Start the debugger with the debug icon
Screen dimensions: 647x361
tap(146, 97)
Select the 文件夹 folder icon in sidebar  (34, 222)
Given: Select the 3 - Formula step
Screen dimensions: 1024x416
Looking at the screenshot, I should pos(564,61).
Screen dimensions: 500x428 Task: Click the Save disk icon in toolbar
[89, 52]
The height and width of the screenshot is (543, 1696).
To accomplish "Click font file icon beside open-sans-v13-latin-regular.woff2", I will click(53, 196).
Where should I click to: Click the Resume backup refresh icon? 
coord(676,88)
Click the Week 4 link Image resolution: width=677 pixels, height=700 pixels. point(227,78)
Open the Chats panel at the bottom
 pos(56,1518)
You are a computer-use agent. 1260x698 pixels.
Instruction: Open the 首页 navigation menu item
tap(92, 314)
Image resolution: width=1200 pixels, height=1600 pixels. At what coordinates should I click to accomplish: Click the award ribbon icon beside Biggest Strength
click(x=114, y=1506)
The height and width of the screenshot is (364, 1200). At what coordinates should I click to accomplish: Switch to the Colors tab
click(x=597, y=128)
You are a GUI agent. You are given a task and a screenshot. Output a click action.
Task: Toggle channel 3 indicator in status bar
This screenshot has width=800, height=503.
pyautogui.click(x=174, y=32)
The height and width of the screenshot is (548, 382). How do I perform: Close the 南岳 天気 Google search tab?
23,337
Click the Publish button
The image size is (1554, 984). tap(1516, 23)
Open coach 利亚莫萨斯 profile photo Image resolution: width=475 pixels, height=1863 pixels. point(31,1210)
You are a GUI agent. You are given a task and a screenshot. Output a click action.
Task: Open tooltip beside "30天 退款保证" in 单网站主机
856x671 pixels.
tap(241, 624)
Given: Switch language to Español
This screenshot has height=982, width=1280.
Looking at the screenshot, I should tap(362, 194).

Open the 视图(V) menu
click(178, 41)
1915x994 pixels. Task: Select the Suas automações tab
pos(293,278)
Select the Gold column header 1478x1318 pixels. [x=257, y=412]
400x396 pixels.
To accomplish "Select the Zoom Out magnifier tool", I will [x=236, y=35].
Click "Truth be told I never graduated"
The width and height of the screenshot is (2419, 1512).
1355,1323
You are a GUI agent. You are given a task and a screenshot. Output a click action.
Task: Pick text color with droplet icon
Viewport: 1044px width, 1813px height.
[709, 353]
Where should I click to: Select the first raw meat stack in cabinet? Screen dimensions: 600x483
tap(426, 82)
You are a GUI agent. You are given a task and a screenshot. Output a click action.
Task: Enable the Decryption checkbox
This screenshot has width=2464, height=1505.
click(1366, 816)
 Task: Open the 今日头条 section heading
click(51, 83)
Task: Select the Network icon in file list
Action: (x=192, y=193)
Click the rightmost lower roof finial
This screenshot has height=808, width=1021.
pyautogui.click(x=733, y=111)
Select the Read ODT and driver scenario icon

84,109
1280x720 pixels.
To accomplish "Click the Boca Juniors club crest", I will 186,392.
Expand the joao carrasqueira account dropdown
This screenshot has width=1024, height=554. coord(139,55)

________________________

■ **WHAT YOU HAVE TO DO**
Report every line above that contains the word "dimensions".

■ **WORKED SOLUTION**
Screen dimensions: 647x361
Screen dimensions: 1024x416
Screen dimensions: 500x428 Task: Click the Save disk icon in toolbar
Where should I click to: Select the first raw meat stack in cabinet? Screen dimensions: 600x483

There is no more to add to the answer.